Applied in one area, effective in several areas
“Thus, gene therapy treatment of only a few nerve cells stimulated the axonal regeneration of various nerve cells in the brain and several motor tracts in the spinal cord simultaneously,” points out Dietmar Fischer. “Ultimately, this enabled the previously paralyzed animals that received this treatment to start walking after two to three weeks. This came as a great surprise to us at the beginning, as it had never been shown to be possible before after full paraplegia.”
The research team is now investigating to what extent this or similar approaches can be combined with other measures to optimize the administration of hyper-Interleukin-6 further and achieve additional functional improvements. They are also exploring whether hyper-interleukin-6 still has positive effects in mice, even if the injury occurred several weeks previously. “This aspect would be particularly relevant for application in humans,” stresses Fischer. “We are now breaking new scientific ground. These further experiments will show, among other things, whether it will be possible to transfer these new approaches to humans in the future.”

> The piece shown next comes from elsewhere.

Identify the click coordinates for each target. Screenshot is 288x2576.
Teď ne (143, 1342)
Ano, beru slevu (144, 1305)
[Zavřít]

Funding: The German Research Foundation funded the study.
About this paralysis research news
Contact: Dietmar Fischer – RUB
Image: The image is credited to Lehrstuhl für Zellphysiologie
Original Research: Open access:
“Transneuronal delivery of hyper-interleukin-6 enables functional recovery after severe spinal cord injury in mice” by Marco Leibinger, Charlotte Zeitler, Philipp Gobrecht, Anastasia Andreadaki, Günter Gisselmann & Dietmar Fischer. Nature Communications
Transneuronal delivery of hyper-interleukin-6 enables functional recovery after severe spinal cord injury in mice
Spinal cord injury (SCI) often causes severe and permanent disabilities due to the regenerative failure of severed axons. Here we report significant locomotor recovery of both hindlimbs after a complete spinal cord crush. This is achieved by the unilateral transduction of cortical motoneurons with an AAV expressing hyper-IL-6 (hIL-6), a potent designer cytokine stimulating JAK/STAT3 signaling and axon regeneration. We find collaterals of these AAV-transduced motoneurons projecting to serotonergic neurons in both sides of the raphe nuclei. Hence, the transduction of cortical neurons facilitates the axonal transport and release of hIL-6 at innervated neurons in the brain stem. Therefore, this transneuronal delivery of hIL-6 promotes the regeneration of corticospinal and raphespinal fibers after injury, with the latter being essential for hIL-6-induced functional recovery. Thus, transneuronal delivery enables regenerative stimulation of neurons in the deep brain stem that are otherwise challenging to access, yet highly relevant for functional recovery after SCI.